=== Information supplied ===
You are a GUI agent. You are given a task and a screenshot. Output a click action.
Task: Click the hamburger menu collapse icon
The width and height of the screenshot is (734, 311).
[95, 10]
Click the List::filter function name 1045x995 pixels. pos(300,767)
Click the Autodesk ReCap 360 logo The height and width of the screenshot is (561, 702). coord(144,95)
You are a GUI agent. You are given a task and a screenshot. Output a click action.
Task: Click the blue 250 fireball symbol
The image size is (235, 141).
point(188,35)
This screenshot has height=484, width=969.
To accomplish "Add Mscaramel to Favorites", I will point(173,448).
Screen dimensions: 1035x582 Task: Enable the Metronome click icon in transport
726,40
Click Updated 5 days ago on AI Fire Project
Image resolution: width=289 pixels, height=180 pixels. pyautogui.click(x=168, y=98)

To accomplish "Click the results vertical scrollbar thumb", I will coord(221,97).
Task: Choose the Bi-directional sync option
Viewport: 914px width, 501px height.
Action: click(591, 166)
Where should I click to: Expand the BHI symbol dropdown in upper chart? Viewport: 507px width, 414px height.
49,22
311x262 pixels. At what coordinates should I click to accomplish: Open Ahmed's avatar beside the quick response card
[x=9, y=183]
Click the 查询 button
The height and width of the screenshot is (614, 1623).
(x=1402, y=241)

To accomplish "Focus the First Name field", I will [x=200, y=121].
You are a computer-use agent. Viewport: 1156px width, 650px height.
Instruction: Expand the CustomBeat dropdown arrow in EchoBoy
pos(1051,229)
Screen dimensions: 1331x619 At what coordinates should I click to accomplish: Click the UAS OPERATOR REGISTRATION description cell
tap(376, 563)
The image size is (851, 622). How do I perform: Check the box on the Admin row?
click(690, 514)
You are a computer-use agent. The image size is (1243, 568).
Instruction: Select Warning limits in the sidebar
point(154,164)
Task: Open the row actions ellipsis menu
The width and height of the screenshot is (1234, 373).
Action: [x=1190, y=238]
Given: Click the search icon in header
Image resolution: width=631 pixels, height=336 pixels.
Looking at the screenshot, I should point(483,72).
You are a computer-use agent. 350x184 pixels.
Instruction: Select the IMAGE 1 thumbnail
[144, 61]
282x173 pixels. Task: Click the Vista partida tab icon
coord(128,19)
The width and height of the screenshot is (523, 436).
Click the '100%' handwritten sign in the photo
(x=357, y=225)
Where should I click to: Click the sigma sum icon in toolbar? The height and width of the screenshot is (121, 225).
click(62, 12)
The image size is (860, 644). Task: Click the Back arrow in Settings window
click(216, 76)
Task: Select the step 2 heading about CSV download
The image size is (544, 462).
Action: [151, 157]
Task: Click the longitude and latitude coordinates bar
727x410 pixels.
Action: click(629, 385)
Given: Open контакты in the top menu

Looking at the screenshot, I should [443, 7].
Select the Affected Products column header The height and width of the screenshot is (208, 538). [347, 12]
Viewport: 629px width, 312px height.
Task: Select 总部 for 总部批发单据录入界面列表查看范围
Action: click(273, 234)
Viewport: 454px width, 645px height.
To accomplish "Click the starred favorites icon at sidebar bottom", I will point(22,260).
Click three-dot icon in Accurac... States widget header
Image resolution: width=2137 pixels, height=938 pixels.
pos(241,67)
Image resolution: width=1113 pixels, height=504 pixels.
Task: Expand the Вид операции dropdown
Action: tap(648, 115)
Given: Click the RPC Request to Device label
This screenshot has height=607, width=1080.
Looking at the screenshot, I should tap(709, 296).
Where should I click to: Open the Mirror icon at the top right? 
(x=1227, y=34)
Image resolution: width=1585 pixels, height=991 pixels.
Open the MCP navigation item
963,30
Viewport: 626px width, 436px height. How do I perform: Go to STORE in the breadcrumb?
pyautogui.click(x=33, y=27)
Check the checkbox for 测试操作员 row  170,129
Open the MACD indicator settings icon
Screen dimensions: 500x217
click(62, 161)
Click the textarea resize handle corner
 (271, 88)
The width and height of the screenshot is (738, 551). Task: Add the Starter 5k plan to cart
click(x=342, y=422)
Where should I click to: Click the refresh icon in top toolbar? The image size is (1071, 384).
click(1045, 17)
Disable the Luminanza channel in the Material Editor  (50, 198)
===
● What the task requires: Repeat the listing exactly, from its first line to its last.

● Reply to the exercise:
You are a GUI agent. You are given a task and a screenshot. Output a click action.
Task: Click the hamburger menu collapse icon
The width and height of the screenshot is (734, 311).
[95, 10]
Click the List::filter function name 1045x995 pixels. pos(300,767)
Click the Autodesk ReCap 360 logo The height and width of the screenshot is (561, 702). coord(144,95)
You are a GUI agent. You are given a task and a screenshot. Output a click action.
Task: Click the blue 250 fireball symbol
The image size is (235, 141).
point(188,35)
This screenshot has height=484, width=969.
To accomplish "Add Mscaramel to Favorites", I will point(173,448).
Screen dimensions: 1035x582 Task: Enable the Metronome click icon in transport
726,40
Click Updated 5 days ago on AI Fire Project
Image resolution: width=289 pixels, height=180 pixels. pyautogui.click(x=168, y=98)

To accomplish "Click the results vertical scrollbar thumb", I will coord(221,97).
Task: Choose the Bi-directional sync option
Viewport: 914px width, 501px height.
Action: click(591, 166)
Where should I click to: Expand the BHI symbol dropdown in upper chart? Viewport: 507px width, 414px height.
49,22
311x262 pixels. At what coordinates should I click to accomplish: Open Ahmed's avatar beside the quick response card
[x=9, y=183]
Click the 查询 button
The height and width of the screenshot is (614, 1623).
(x=1402, y=241)

To accomplish "Focus the First Name field", I will [x=200, y=121].
You are a computer-use agent. Viewport: 1156px width, 650px height.
Instruction: Expand the CustomBeat dropdown arrow in EchoBoy
pos(1051,229)
Screen dimensions: 1331x619 At what coordinates should I click to accomplish: Click the UAS OPERATOR REGISTRATION description cell
tap(376, 563)
The image size is (851, 622). How do I perform: Check the box on the Admin row?
click(690, 514)
You are a computer-use agent. The image size is (1243, 568).
Instruction: Select Warning limits in the sidebar
point(154,164)
Task: Open the row actions ellipsis menu
The width and height of the screenshot is (1234, 373).
Action: [x=1190, y=238]
Given: Click the search icon in header
Image resolution: width=631 pixels, height=336 pixels.
Looking at the screenshot, I should point(483,72).
You are a computer-use agent. 350x184 pixels.
Instruction: Select the IMAGE 1 thumbnail
[144, 61]
282x173 pixels. Task: Click the Vista partida tab icon
coord(128,19)
The width and height of the screenshot is (523, 436).
Click the '100%' handwritten sign in the photo
(x=357, y=225)
Where should I click to: Click the sigma sum icon in toolbar? The height and width of the screenshot is (121, 225).
click(62, 12)
The image size is (860, 644). Task: Click the Back arrow in Settings window
click(216, 76)
Task: Select the step 2 heading about CSV download
The image size is (544, 462).
Action: [151, 157]
Task: Click the longitude and latitude coordinates bar
727x410 pixels.
Action: click(629, 385)
Given: Open контакты in the top menu

Looking at the screenshot, I should [443, 7].
Select the Affected Products column header The height and width of the screenshot is (208, 538). [347, 12]
Viewport: 629px width, 312px height.
Task: Select 总部 for 总部批发单据录入界面列表查看范围
Action: click(273, 234)
Viewport: 454px width, 645px height.
To accomplish "Click the starred favorites icon at sidebar bottom", I will point(22,260).
Click three-dot icon in Accurac... States widget header
Image resolution: width=2137 pixels, height=938 pixels.
pos(241,67)
Image resolution: width=1113 pixels, height=504 pixels.
Task: Expand the Вид операции dropdown
Action: tap(648, 115)
Given: Click the RPC Request to Device label
This screenshot has height=607, width=1080.
Looking at the screenshot, I should tap(709, 296).
Where should I click to: Open the Mirror icon at the top right? 
(x=1227, y=34)
Image resolution: width=1585 pixels, height=991 pixels.
Open the MCP navigation item
963,30
Viewport: 626px width, 436px height. How do I perform: Go to STORE in the breadcrumb?
pyautogui.click(x=33, y=27)
Check the checkbox for 测试操作员 row  170,129
Open the MACD indicator settings icon
Screen dimensions: 500x217
click(62, 161)
Click the textarea resize handle corner
 (271, 88)
The width and height of the screenshot is (738, 551). Task: Add the Starter 5k plan to cart
click(x=342, y=422)
Where should I click to: Click the refresh icon in top toolbar? The image size is (1071, 384).
click(1045, 17)
Disable the Luminanza channel in the Material Editor  (50, 198)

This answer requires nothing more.